Sunday, June 23, 2013

JACK KIRBY - The Irony of ARGO

The other night I finally had a chance to watch the movie Argo. While most of the films I see on the Middle East are so biased as to make them laughable, Argo was actually an engrossing watch. What was particularly impressive was the opening historical exposition explaining the American and British coup that overthrew the democratically elected government of Prime Minister Mosaddegh and replaced him with Shah Pavlavi's authoritative regime. And Ben Afleck, once the whipping boy of Hollywood, has emerged as not only a talented actor, but an excellent director.

One of the incidental characters mentioned in the cast list is Jack Kirby (played by Michael Parks of Then Came Bronson fame) as the artist who creates all the storyboards and production art for the ersatz film that is going to be shot in Iran. Don't blink or you'll miss both Parks and his credit line.

Of course, all of us who know and love comics realize that Jack Kirby was arguably the greatest talent that the medium has ever seen. He wasn't the best in the business at drawing exotic women, so  as a kid I was much more a fan of Kubert and Williamson and Wood and Leonard Starr. Jack still influenced me as much as anyone over the course of my career. His frames were always alive with energy, the storytelling impeccable, and like Eisner and Jack Davis, the work was just FUN. His comics were always entertaining.

At Marvel/Atlas Kirby wound up doing all the science fiction/outer space stories which usually featured any assortment of creatures. I was always more a fan of mood and mystery, so Steve Ditko was the grabber for me. But while I never really tried to emulator Ditko, I was always looking at KIrby's work for new solutions in both the art and storytelling. Unfortunately one of the realities at the comic companies, was that if a penciller was paid a high rate, he was then assigned an inker with a low rate. And the economics of the business often lead to pencillers asking for less qualified inkers to increase their own page rate. Consequently, we didn't always see the best in the business finishing Jack's work, often by his own choice.

Oddly enough, I was never much attracted to the Marvel superhero work that Jack did. The long lean athletic look of the action characters that he did for both National Periodicals (Sandman and the Guardian) in the forties, and the satirical Stuntman and Fighting American features were much more to my liking. The epic stories of the New Gods, particularly Mr. Miracle,  were also what I considered some of his best work. And Mike Royer did a great job inking the pages of the latter.

Of course, my favorite Kirby inker was Wally Wood, who teamed with Jack to do the art chores on the syndicated strip, Sky Masters which ran for a short time in the late 50's. And my personal favorite Kirby/Wood project was Challengers of the Unknown. While I will admit that Wood's style stiffened up Jack's action-oriented figures, he brought a wonderful sensitivity and artistic verisimilitude to the faces. And the women suddenly were knockouts.
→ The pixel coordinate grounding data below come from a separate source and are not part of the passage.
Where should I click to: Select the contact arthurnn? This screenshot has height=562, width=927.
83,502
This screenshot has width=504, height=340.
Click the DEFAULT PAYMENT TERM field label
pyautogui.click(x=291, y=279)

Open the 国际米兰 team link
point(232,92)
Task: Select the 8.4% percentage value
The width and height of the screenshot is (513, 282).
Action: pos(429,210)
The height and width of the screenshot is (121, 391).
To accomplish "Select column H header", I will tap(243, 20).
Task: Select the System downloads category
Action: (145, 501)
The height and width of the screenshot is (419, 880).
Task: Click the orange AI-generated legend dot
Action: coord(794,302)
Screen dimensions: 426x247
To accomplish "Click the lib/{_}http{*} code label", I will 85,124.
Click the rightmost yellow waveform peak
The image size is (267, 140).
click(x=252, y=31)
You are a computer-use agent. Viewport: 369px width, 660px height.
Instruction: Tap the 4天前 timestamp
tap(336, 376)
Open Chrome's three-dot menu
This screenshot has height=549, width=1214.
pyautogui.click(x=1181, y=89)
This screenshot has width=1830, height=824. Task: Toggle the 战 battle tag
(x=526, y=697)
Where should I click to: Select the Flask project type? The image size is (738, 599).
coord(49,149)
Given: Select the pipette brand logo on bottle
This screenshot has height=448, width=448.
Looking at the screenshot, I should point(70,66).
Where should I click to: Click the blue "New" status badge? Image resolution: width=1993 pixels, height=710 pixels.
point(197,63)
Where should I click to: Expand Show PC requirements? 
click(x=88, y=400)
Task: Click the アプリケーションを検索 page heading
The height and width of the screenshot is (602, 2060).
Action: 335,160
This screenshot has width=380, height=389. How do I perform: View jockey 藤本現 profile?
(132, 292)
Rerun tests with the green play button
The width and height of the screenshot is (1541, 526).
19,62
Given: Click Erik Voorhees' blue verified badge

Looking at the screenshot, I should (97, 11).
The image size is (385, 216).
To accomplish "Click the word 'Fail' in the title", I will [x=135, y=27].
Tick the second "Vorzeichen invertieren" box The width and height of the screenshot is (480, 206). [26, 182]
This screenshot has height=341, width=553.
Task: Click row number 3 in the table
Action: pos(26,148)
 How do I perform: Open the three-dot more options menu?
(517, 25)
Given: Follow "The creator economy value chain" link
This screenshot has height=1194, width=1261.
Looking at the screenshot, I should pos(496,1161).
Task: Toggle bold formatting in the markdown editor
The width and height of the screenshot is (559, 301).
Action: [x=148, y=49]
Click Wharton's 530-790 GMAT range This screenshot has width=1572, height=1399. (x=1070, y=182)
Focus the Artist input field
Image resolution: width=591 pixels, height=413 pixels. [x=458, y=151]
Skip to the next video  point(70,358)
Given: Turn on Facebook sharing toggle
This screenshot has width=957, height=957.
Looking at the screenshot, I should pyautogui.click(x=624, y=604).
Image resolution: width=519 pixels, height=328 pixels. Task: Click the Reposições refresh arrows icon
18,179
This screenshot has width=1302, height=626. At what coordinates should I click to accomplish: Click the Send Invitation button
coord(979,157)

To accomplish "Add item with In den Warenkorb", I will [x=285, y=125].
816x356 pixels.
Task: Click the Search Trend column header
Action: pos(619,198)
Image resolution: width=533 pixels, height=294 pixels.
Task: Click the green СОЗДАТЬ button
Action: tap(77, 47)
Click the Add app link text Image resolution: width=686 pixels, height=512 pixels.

At the end of Argo, when the explanation is given how this story was classified for a number of years, we learn what  happened to the characters over time and how they were eventually given credit for their parts in this incredible event. But one is missing:

Jack Kirby: Creator of Captain America and the majority of characters in the Marvel Universe, for which he has never been acknowledged. While most of the artists working in the industry had there artwork returned to them starting the the l970's, Jack work, now worth millions, was never returned because he refused to sign off on his part in creating the material.  Here's a man who has had as much impact on American culture as Walt Disney, and virtually no one outside of comics knows his name. Meanwhile, the other half of the creative team has made millions and has his name plastered virtually everywhere.

At the academy awards there was even a chorus line of the actors who played many of the characters created by Jack. Kafka would have loved this. The KGB would have been jealous of the thoroughness of our ability to rewrite history. For me, that was the irony of Argo. There still is a great American hero who has yet to receive the honors due him and to take his place in the history of entertainment.
(While the version of New Gods that I did was never well received, it still was a lot of fun to do. But then Jack Kirby is a tough act to follow.)

On a pleasant note, yesterday afternoon I had lunch with two good friends, Steve Rude and Tim Burgard, and afterwards they came by and we spent the afternoon doodling, looking at art and talking. Tim, one of the best and most prolific storyboard artists in the business (his latest is White House Down), was at Ruby-Spears Animation while both Jack Kirby and Gil Kane worked there; he had great stories to tell. Steve was in town for the opening of a film on Bruce Lee. He is also legendary for his admiration for Mr. Kirby. It was great seeing these guys, both of whom I have great admiration for, and a lot of fun getting together and being art geeks.

('s Steve, Tim and myself in my studio. )

(As soon as I mange to figure out how to download the photos I took of them from my Furshlugginer Samsung tablet I'll post them here.)